Numbers ran up, anxious to have their weapons receive a drop [of blood] whilst the contents of the tortoise was drank by way of sealing the obligations entered [into]; ” those imprisoned had their ankles safely stapled to a large wood; each town had its own laws; in cases involving life or death, the leading chiefs were summoned to decide; all villages were heavily fenced with timber, and guarded for twenty-four hours; the gates of the town was only opened, when the guest fired a musket in the air, announcing his arrival; the town was lit with palm-oil lamp; the major exports of Bopulu Kingdom included camwood, the wood used to manufacture dye in Europe and America, ivory, hides, rice, and coffee; and because of the slave trade, travelling was very difficult, when you arrived at a town, you were detained, and a messenger was sent to the previous town, to determine if you were allowed free access through their town.

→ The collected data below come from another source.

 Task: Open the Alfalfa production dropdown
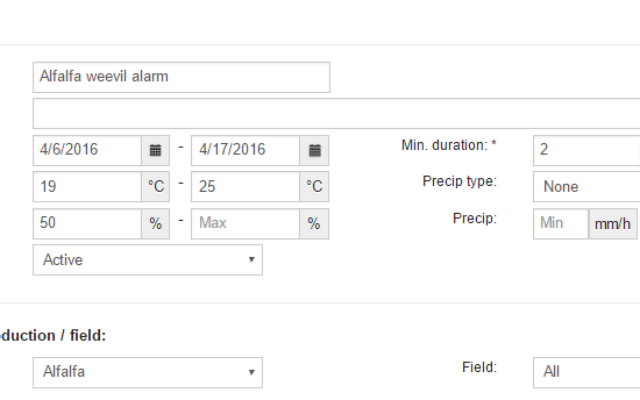(148, 372)
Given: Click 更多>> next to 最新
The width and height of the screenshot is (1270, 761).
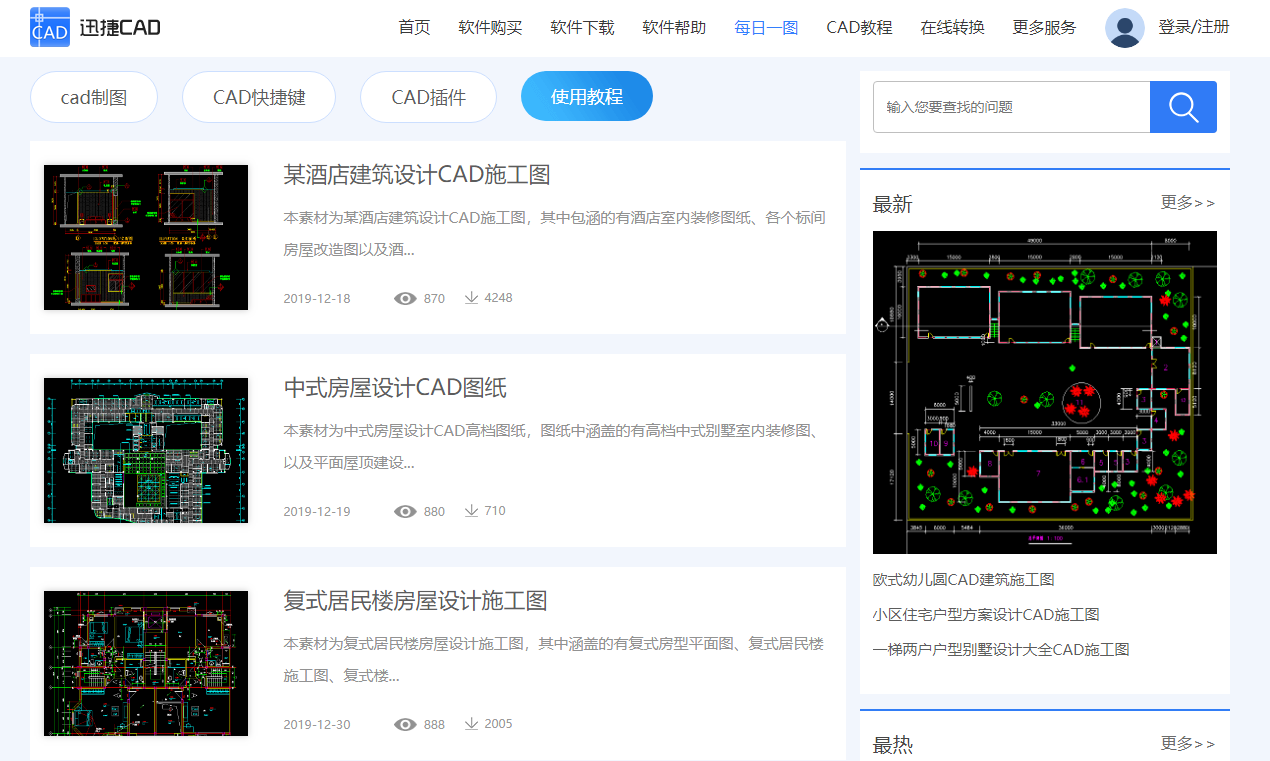Looking at the screenshot, I should pyautogui.click(x=1187, y=203).
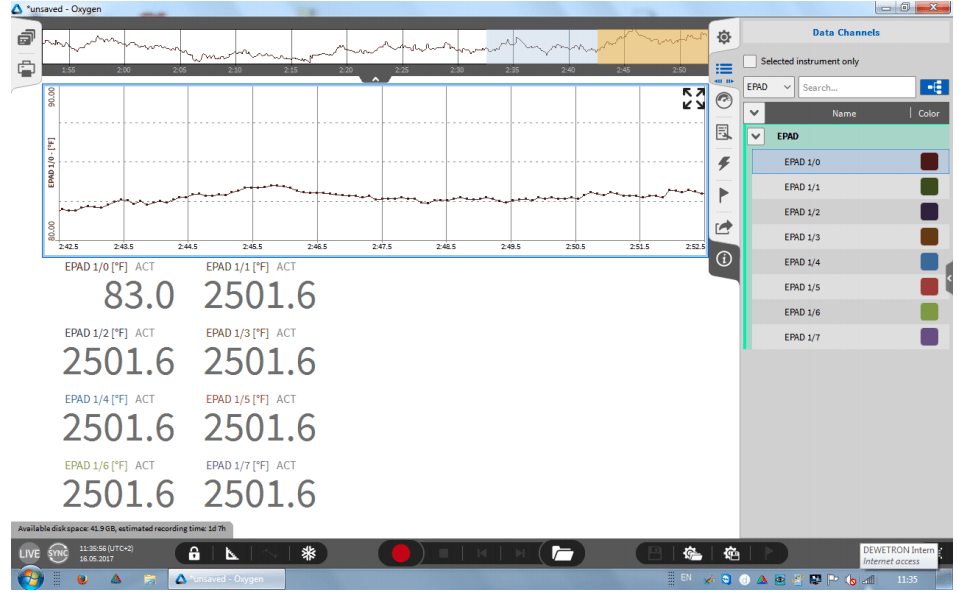
Task: Open the instruments gauge sidebar icon
Action: point(724,100)
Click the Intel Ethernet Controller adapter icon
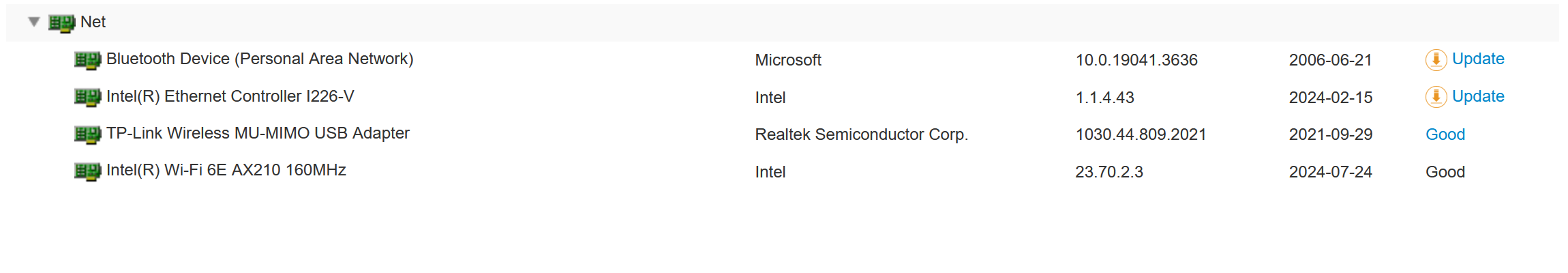The image size is (1568, 273). pos(87,98)
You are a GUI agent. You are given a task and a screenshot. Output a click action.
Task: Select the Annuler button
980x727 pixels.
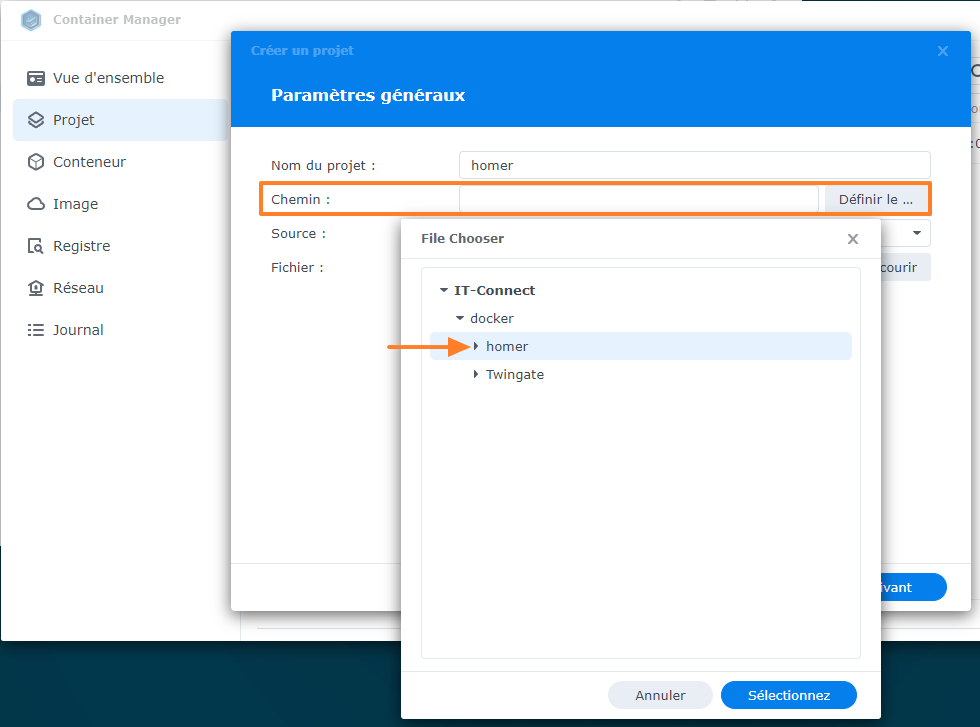(x=660, y=695)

Every written or oral history is replete with the conflicts that were resolve by this great King. There is no account of any historical facts, which suggest that Sao Boso the elder came from anywhere outside the demarcated boundaries or territories that came to be called Liberia. What is missing in the subjective accounts is that, there were two Kings.
One was “Sabsu” Sao Boso Kamara, and the young Momoru Sao, the son of Sabsu Sao Boso Kamara, whose mother was of the Gola tribe. After the death of Sabsu, the reign of the young Momoru Sao Boso was greatly influence by the Gola tribe of his mother. He ruled the Kingdom of Bopulu in the 1860s.
We will forever be grateful to King Sabsu and Momoru Kamara for their roles in shaping a country reflective of a stronger value and discipline. Irrespective of the many ethnocentrically driving historical analysis of these contributions, we will remain resolute and unbending in our appreciation of the role of these Giant in our history.
We look forward to the erection of more edifices, glorifying the memories of King Sao Boso Kamara, our hero and a formidable founding father. You will excuse me, I have to take my ablution.